» Exercise
Nothing but the lines from the one containing "Given: Enable the H1 timeframe" to the end of the records that follow should be transcribed, each exactly, with the pictures left out.
[[ Data to examine open ]]
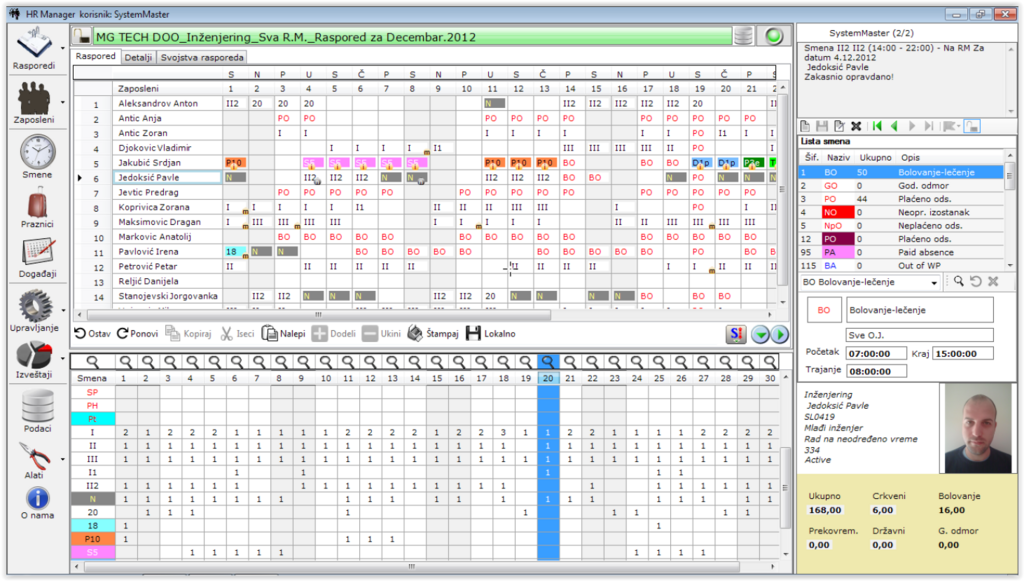
Task: Toggle the lock icon in shift toolbar
Action: 973,126
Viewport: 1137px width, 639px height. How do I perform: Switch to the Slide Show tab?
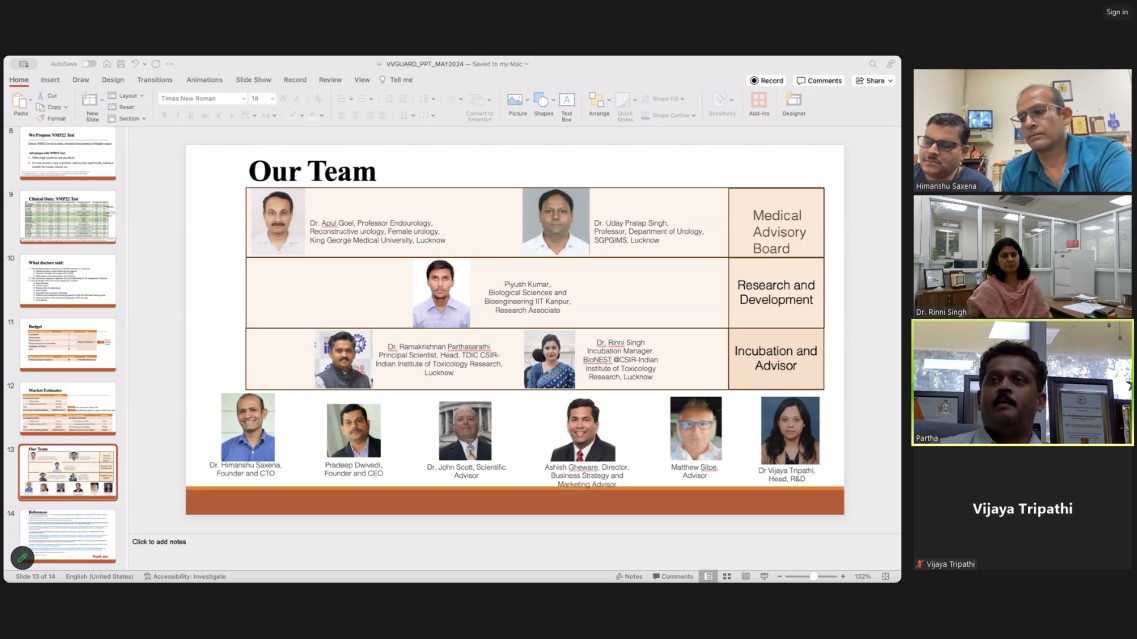[253, 80]
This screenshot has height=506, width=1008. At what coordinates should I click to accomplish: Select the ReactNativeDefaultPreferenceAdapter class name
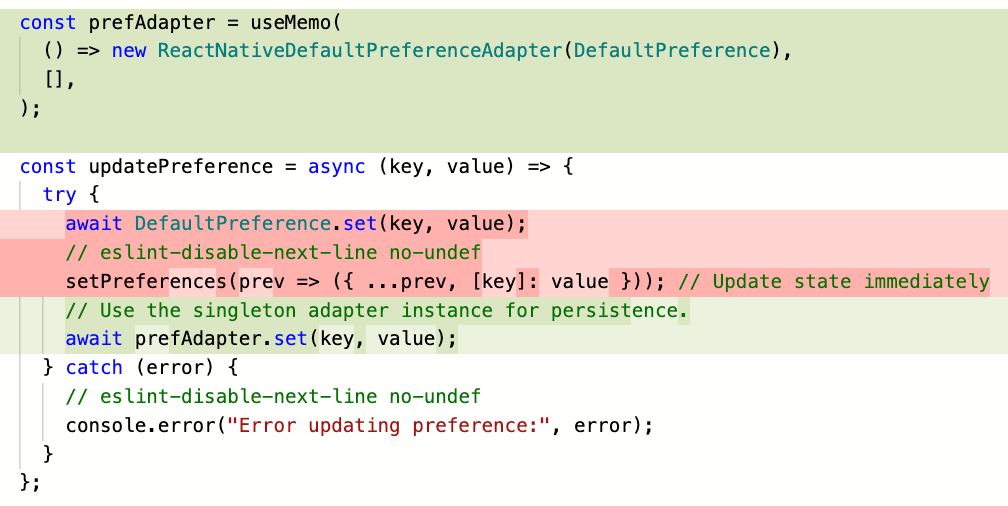tap(356, 50)
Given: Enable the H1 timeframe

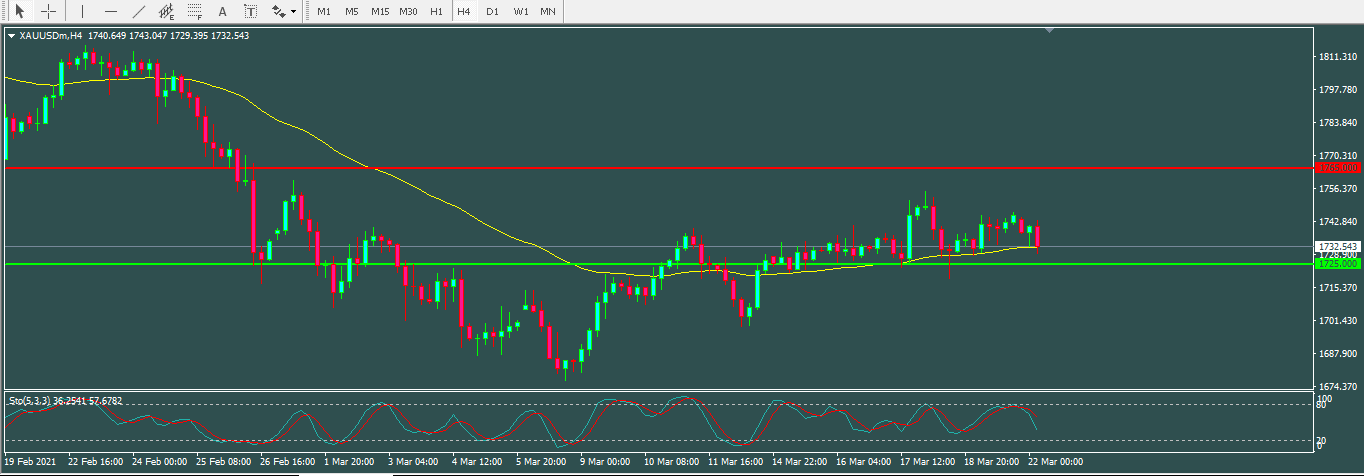Looking at the screenshot, I should 436,12.
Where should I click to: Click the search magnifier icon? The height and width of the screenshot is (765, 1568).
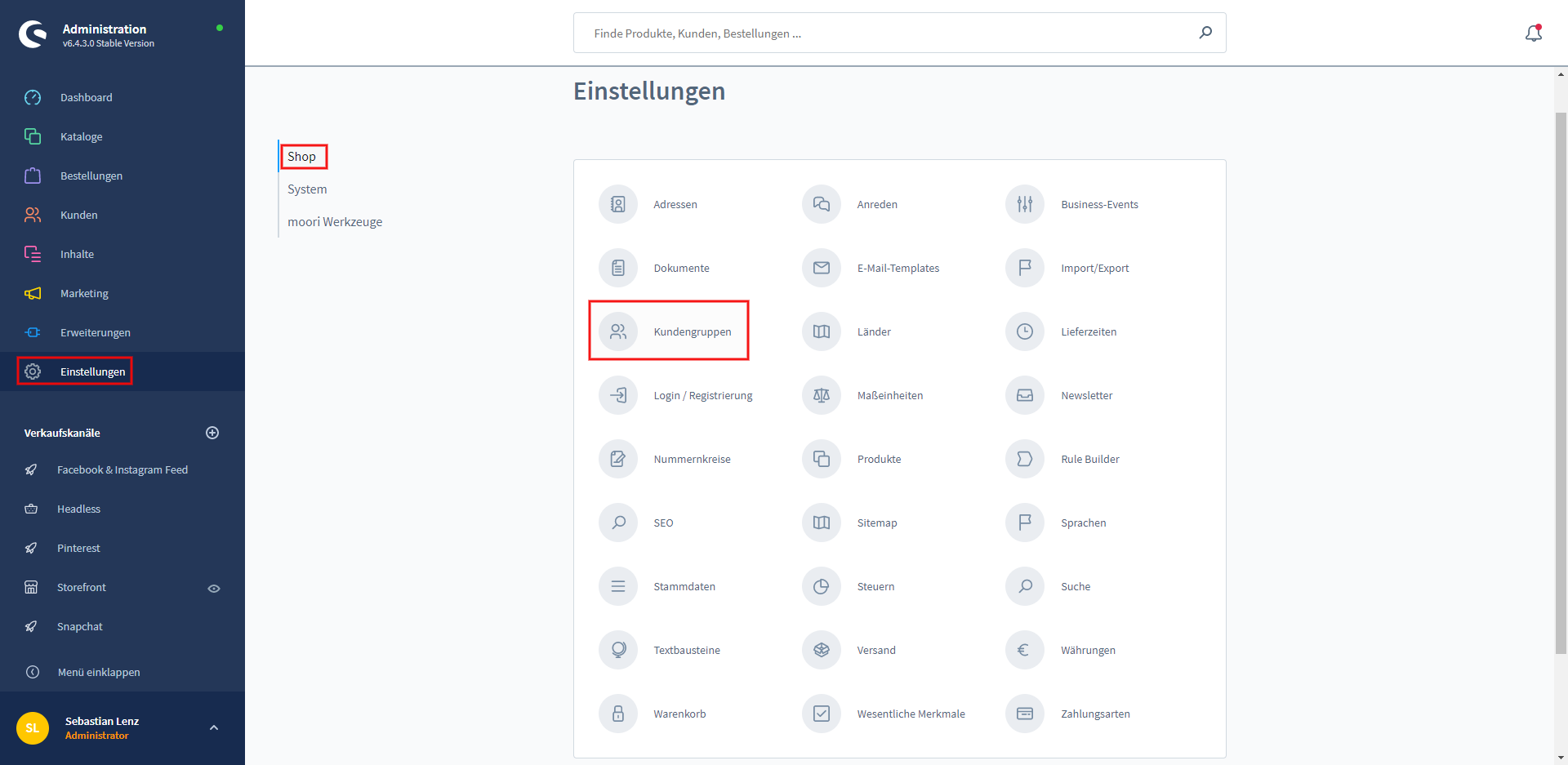[x=1205, y=33]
[[ Data to examine closed ]]
» Result of this exercise
Given: Enable the H1 timeframe

Looking at the screenshot, I should 436,12.
Where should I click to: Click the search magnifier icon? The height and width of the screenshot is (765, 1568).
[x=1205, y=33]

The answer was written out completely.